_Directions:_ Can you lay out the entries from the line containing "Image resolution: width=700" through the line containing "will [466, 173]." as a numbered list, with blank lines omitted?

======== Records ========

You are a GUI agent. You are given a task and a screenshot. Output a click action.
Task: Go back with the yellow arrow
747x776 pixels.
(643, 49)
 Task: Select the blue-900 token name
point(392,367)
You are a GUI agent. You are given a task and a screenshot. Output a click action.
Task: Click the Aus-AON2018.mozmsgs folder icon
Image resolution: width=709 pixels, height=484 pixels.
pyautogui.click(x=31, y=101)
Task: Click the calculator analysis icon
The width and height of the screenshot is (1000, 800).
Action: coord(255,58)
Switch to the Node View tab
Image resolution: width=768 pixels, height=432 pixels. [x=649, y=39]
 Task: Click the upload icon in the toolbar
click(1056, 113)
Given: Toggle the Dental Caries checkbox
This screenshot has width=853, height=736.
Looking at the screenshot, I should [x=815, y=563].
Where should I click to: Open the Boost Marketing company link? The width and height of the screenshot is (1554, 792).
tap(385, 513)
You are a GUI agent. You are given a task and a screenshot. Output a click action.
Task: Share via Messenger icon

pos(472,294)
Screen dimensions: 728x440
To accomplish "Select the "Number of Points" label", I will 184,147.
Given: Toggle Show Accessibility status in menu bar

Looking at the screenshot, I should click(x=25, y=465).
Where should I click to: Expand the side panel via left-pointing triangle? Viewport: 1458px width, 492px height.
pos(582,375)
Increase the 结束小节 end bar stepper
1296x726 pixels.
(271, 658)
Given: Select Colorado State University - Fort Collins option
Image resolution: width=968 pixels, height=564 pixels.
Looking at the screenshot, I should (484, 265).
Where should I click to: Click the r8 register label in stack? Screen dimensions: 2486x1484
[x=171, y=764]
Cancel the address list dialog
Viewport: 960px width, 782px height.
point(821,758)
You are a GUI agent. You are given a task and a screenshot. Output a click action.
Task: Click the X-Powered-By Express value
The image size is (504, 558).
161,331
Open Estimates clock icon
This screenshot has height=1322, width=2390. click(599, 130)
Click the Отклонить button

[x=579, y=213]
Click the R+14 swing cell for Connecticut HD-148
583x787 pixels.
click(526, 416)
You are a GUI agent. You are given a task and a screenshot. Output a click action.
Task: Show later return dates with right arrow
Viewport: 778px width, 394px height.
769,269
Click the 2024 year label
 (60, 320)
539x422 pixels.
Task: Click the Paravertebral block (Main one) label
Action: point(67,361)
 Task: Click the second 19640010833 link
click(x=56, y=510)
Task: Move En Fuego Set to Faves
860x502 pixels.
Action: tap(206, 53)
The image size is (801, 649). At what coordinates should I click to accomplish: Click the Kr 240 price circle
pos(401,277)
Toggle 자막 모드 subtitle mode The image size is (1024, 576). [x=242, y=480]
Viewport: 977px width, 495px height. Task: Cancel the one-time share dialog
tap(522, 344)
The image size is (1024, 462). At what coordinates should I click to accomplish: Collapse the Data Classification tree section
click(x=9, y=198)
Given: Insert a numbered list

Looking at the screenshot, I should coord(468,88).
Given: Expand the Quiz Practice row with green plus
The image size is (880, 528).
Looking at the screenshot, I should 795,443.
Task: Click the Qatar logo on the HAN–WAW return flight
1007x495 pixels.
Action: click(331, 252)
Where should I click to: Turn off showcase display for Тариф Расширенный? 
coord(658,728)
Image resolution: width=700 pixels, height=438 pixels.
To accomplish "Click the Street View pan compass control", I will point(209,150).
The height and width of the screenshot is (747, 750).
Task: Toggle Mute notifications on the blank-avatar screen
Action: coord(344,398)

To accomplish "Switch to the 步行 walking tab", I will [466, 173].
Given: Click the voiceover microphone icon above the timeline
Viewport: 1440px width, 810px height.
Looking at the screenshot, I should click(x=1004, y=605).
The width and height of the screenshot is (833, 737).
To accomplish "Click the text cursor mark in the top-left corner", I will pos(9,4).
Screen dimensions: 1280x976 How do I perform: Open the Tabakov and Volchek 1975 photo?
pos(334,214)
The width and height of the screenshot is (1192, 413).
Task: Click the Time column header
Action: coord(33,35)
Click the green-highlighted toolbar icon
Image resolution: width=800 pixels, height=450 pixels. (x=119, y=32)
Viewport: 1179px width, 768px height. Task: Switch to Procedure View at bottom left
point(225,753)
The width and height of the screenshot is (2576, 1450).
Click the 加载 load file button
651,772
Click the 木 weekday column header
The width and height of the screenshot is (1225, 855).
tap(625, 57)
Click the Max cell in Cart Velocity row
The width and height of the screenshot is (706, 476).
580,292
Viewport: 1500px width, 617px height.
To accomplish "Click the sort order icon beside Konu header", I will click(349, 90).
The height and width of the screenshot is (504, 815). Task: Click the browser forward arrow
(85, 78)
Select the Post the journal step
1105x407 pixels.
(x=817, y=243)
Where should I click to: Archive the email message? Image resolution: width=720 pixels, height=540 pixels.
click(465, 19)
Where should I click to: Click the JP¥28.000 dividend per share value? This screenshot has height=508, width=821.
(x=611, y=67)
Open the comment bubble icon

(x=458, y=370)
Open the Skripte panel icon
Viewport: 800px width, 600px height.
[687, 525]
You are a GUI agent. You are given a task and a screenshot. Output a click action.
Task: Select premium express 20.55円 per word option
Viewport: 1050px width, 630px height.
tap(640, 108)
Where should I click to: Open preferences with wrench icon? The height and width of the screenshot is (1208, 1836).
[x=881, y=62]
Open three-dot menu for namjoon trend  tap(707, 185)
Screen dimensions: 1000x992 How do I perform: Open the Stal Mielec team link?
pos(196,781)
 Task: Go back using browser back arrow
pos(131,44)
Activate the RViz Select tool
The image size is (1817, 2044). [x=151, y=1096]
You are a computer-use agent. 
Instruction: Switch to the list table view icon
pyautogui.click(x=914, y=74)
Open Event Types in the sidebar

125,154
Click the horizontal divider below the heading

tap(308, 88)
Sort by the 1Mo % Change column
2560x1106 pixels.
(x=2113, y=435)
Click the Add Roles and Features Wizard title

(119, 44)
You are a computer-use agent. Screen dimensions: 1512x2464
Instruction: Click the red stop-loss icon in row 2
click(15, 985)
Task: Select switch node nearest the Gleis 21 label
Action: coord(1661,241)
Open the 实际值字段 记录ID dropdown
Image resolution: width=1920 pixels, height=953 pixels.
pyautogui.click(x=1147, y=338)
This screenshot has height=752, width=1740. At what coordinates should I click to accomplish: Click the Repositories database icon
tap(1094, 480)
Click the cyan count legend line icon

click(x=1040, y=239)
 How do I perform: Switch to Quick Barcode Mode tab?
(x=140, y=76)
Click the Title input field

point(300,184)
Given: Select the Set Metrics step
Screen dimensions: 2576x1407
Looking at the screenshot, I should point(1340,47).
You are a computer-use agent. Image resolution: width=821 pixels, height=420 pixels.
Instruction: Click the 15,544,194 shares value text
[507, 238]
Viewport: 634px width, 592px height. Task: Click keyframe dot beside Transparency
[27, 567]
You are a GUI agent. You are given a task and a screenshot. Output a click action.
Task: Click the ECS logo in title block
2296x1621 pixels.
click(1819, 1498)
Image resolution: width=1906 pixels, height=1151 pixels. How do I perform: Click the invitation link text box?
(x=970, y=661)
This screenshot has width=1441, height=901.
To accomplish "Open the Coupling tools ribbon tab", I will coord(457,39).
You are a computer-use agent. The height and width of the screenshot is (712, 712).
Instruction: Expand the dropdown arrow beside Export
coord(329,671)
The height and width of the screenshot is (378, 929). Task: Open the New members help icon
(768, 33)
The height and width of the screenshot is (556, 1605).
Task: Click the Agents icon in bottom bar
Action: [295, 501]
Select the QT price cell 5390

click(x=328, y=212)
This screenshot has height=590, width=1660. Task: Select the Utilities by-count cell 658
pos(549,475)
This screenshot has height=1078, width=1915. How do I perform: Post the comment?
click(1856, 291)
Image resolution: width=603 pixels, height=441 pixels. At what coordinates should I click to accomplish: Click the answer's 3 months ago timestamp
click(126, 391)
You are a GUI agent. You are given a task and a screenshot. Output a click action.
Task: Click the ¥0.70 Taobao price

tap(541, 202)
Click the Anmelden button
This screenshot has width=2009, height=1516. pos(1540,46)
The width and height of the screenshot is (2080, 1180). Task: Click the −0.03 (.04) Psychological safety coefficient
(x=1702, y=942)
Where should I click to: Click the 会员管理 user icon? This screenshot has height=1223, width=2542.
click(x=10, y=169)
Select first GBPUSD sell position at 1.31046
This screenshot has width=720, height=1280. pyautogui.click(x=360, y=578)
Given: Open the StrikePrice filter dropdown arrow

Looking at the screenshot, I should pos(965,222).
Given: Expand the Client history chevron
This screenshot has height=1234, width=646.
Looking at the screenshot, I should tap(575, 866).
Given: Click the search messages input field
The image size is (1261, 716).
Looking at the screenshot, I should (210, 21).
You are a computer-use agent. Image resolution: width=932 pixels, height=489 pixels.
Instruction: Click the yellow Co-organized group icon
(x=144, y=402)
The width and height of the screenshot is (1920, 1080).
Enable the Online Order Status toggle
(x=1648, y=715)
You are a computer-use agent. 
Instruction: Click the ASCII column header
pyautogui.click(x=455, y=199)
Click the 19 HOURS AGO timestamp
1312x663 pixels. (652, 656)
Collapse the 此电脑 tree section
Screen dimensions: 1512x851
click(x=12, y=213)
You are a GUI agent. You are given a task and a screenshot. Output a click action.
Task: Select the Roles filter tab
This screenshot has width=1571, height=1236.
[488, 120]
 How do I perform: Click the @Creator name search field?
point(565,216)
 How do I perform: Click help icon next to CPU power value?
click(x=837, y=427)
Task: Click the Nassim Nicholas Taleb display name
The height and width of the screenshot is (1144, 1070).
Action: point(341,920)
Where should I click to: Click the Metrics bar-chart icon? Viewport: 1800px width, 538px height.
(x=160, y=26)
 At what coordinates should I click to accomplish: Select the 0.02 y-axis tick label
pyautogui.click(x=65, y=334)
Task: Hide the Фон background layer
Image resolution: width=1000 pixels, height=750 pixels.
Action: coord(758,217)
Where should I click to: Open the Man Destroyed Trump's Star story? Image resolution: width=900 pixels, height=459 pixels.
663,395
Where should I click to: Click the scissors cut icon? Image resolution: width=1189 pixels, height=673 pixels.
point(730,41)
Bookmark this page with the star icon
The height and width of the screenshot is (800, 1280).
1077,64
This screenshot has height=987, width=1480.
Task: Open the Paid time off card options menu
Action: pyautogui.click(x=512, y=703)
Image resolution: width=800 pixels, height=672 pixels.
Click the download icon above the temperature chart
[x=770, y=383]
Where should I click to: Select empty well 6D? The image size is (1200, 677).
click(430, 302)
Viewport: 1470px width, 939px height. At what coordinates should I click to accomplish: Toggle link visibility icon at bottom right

========

_Solution for this exercise:_
1. Image resolution: width=700 pixels, height=438 pixels.
2. To accomplish "Click the Street View pan compass control", I will point(209,150).
3. The height and width of the screenshot is (747, 750).
4. Task: Toggle Mute notifications on the blank-avatar screen
5. Action: coord(344,398)
6. To accomplish "Switch to the 步行 walking tab", I will [466, 173].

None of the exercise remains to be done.